Accuracy in history dictionary different from what printed on screen

When training a model in Keras, the accuracies printed on-screen at every epoch are different from what saved in the history object. For example (minimal test, compacted output):

history = model.fit(...)

Epoch 1/5
156/156 [===] - loss: 0.6325 - accuracy: 0.7700 - val_loss: 0.4330 - val_accuracy: 0.8156
Epoch 2/5
156/156 [===] - loss: 0.3855 - accuracy: 0.8538 - val_loss: 0.4692 - val_accuracy: 0.8050
Epoch 3/5
156/156 [===] - loss: 0.3918 - accuracy: 0.8427 - val_loss: 0.4666 - val_accuracy: 0.7861
Epoch 4/5
156/156 [===] - loss: 0.3820 - accuracy: 0.8461 - val_loss: 0.4101 - val_accuracy: 0.8014
Epoch 5/5
156/156 [===] - loss: 0.3927 - accuracy: 0.8492 - val_loss: 0.4092 - val_accuracy: 0.7979

Then (rounding like printed values for convenience):

>>> [round(x, 4) for x in history.history['accuracy']]
[0.8184, 0.8474, 0.8484, 0.8488, 0.8476]
>>> [round(x, 4) for x in history.history['val_accuracy']]
[0.8156, 0.805, 0.7861, 0.8014, 0.7979]

As you can see, while validation accuracies match printed values, training accuracies do not (tested both in Colab with GPU and local PC with CPU, using Keras 2.4.0 and TensorFlow 2.4.1).

This is a problem if you want to save data from multiple tests to a file, for example.

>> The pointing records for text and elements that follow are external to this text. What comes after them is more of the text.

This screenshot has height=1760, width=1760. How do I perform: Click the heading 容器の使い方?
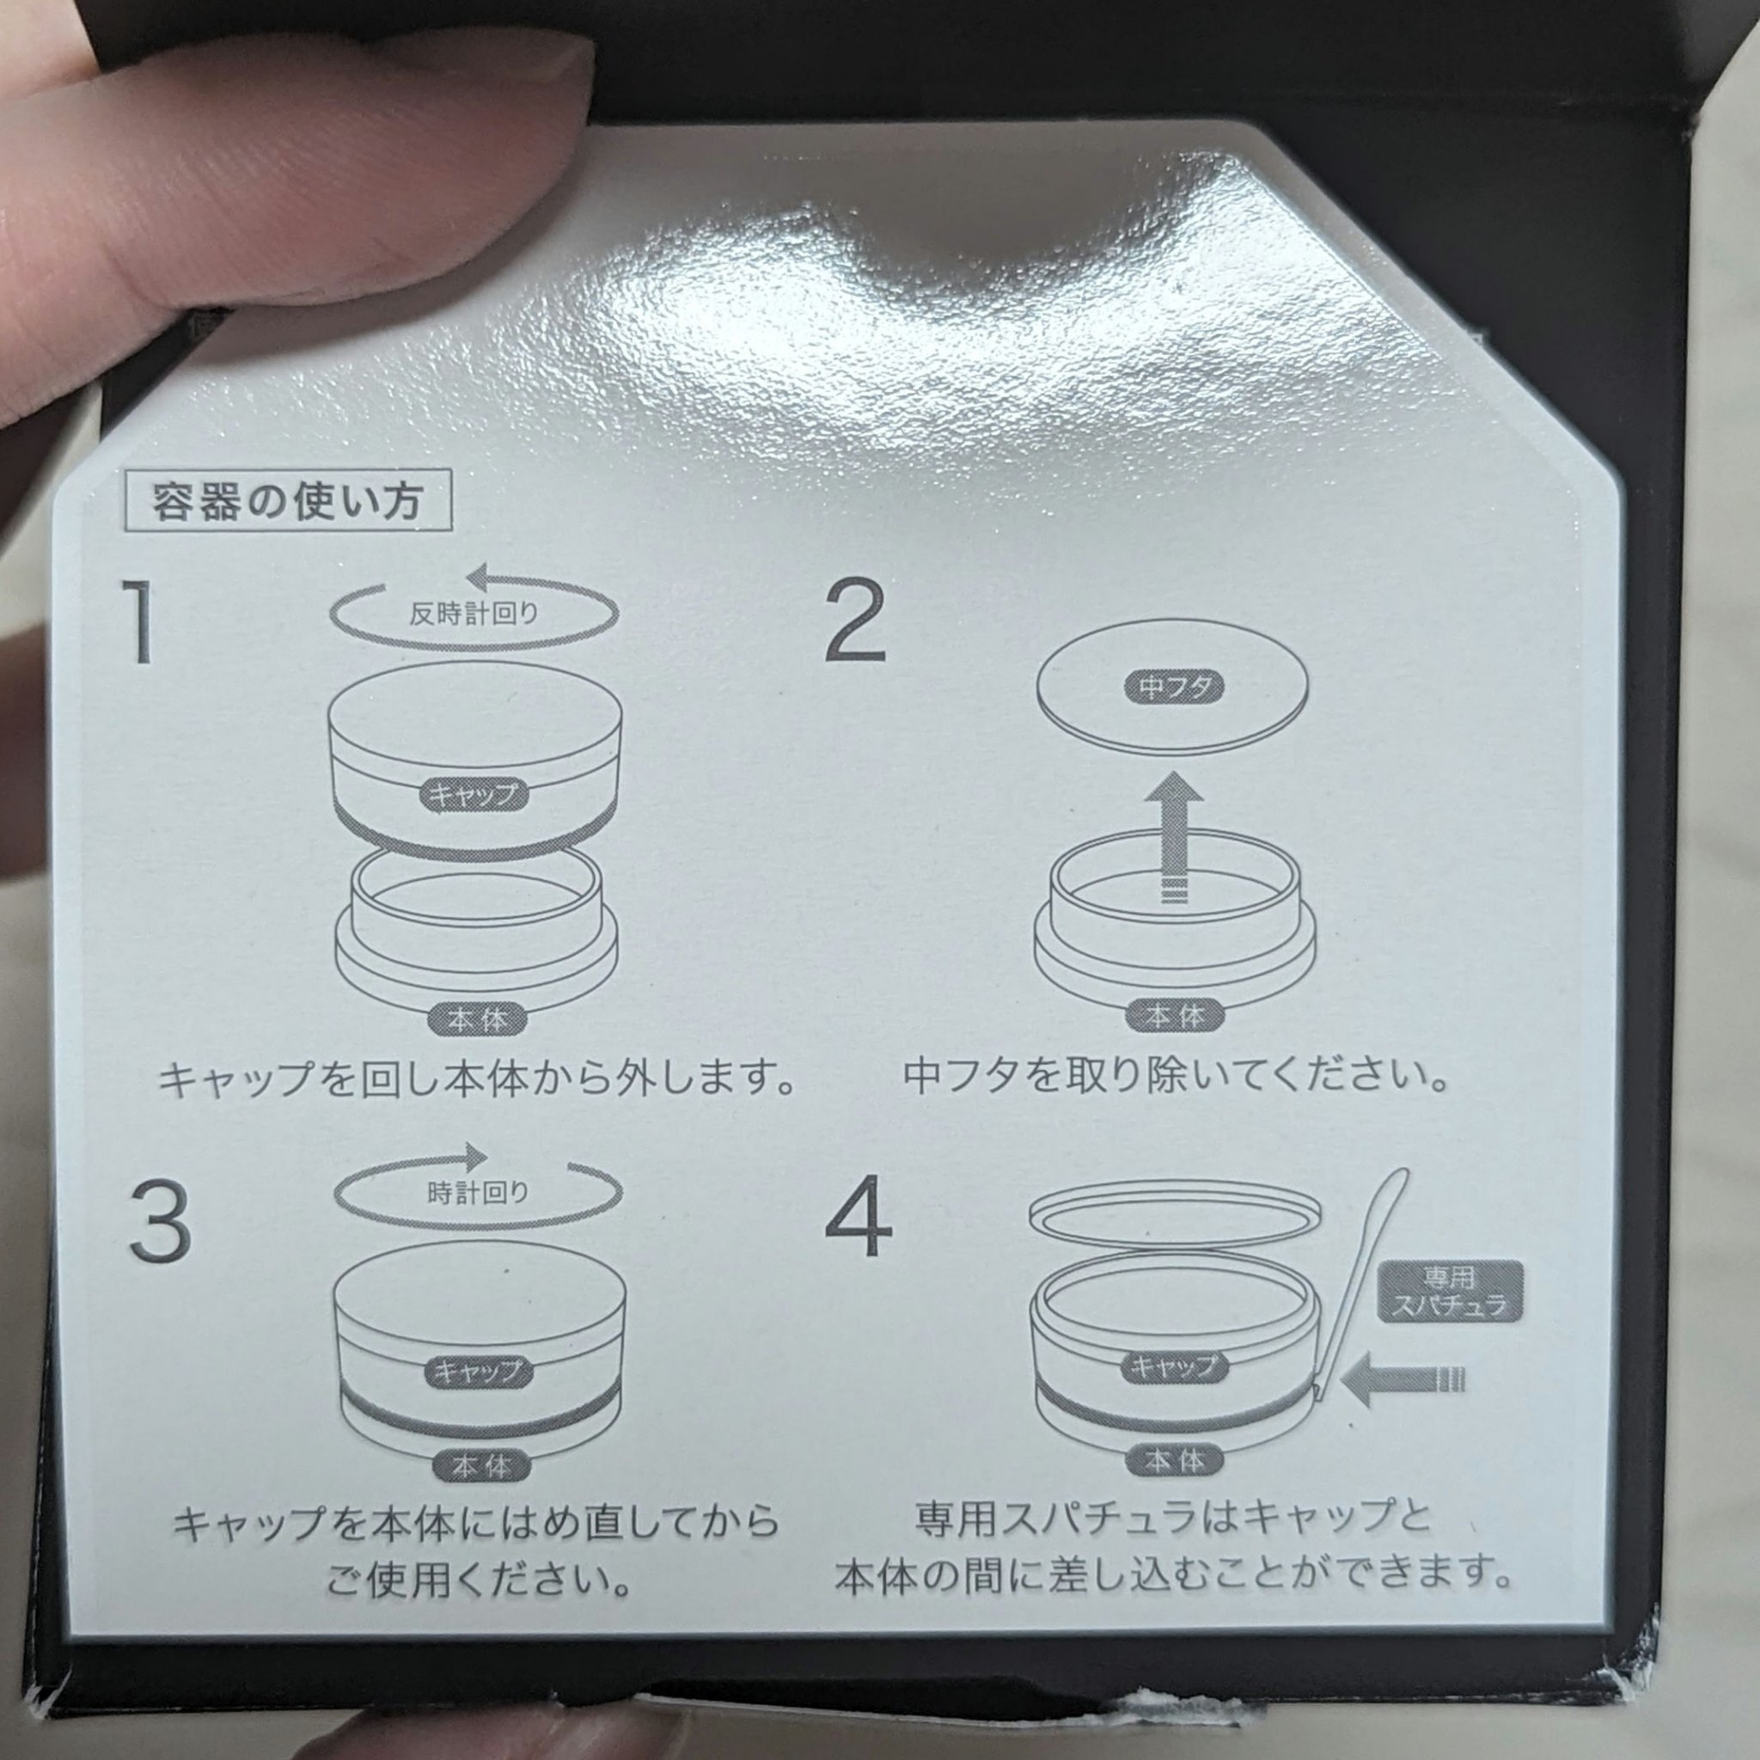(288, 500)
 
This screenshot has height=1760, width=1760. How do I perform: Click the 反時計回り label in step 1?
(474, 613)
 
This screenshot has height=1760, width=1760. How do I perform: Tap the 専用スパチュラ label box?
(1451, 1290)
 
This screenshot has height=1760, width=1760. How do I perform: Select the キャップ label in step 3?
(477, 1371)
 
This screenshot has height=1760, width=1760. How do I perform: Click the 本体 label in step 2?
(1173, 1014)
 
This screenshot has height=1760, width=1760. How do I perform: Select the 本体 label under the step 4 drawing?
(1173, 1460)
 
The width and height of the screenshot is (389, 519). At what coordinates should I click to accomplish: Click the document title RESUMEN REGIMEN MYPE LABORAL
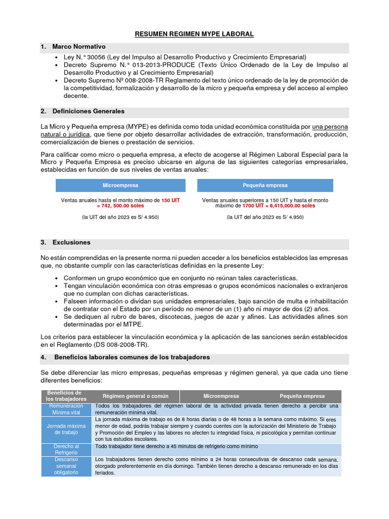point(194,34)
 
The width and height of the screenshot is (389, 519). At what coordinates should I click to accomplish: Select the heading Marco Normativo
point(79,47)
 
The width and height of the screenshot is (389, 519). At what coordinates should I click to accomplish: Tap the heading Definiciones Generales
point(88,111)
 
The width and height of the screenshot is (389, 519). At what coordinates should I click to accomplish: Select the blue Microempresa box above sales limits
point(120,186)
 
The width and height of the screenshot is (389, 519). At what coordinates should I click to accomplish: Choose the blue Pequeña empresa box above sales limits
point(265,186)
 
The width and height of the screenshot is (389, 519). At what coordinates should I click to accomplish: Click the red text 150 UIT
point(170,200)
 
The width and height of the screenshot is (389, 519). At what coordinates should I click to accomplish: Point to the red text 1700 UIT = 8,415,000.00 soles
point(278,206)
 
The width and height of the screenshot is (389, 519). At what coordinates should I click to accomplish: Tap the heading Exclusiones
point(71,242)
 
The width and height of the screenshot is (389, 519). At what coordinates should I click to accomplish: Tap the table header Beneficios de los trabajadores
point(64,396)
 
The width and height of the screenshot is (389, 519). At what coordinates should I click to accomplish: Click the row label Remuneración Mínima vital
point(67,409)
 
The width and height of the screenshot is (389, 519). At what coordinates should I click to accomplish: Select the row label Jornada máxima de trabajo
point(67,429)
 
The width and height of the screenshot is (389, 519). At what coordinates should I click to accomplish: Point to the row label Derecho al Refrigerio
point(67,449)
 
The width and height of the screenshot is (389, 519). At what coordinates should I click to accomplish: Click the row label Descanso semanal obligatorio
point(67,466)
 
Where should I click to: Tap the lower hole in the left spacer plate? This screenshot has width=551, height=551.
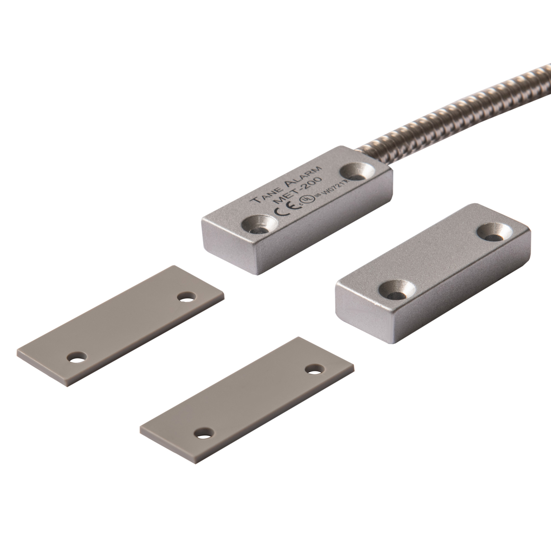[x=76, y=357]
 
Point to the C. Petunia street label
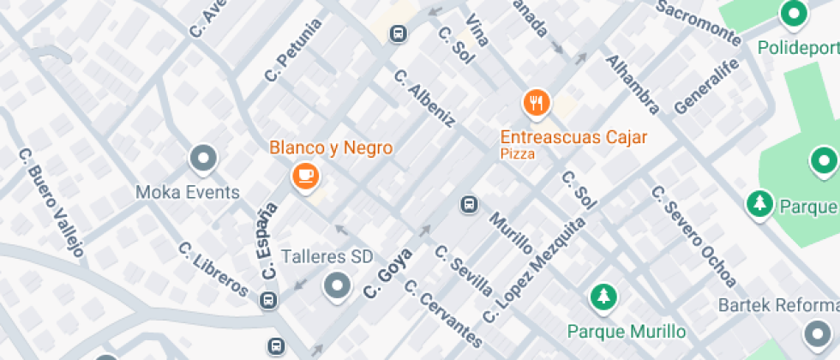pyautogui.click(x=293, y=51)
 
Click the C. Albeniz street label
pyautogui.click(x=423, y=99)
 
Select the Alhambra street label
pyautogui.click(x=633, y=84)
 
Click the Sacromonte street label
pyautogui.click(x=698, y=22)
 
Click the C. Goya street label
pyautogui.click(x=387, y=273)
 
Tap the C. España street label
pyautogui.click(x=268, y=241)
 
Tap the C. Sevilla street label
pyautogui.click(x=464, y=270)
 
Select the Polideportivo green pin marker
pyautogui.click(x=794, y=13)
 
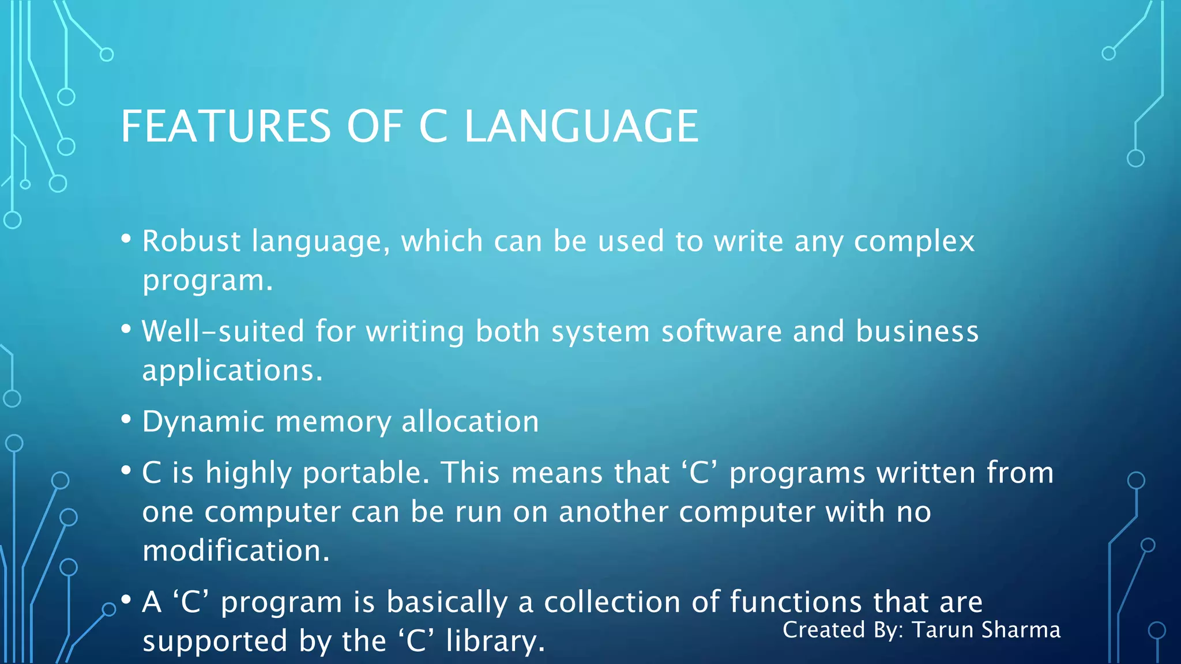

What am I getting wrong?

EDIT: here is an example to reproduce the problem, slightly modified from TF MNIST quickstart. See the block right after calling model.fit(). https://colab.research.google.com/drive/14Uogeq8wRlZlinaKLbkFr_Bl2aLzUJuy?usp=sharing

EDIT 2: as suggested by another user, I submitted a bug issue here: https://github.com/tensorflow/tensorflow/issues/48408

Solution

I used your colab and able to reproduce your issue. Yes, this seems like a serious bug. I tested the code in both CPU and GPU mode with tf 2.0, 2.1, 2.3 without any issue. But this issue causes in tf 2.4 and tf-nightly.

I would suggest you raise a bug issue in TensorFlow GitHub. And share a cross-link here and there so that others can follow the update. In the meantime, you can roll back to tf 2.3. However, I didn't check whether callbacks.CSVLogger also has some issue in the latest release, you can check that too.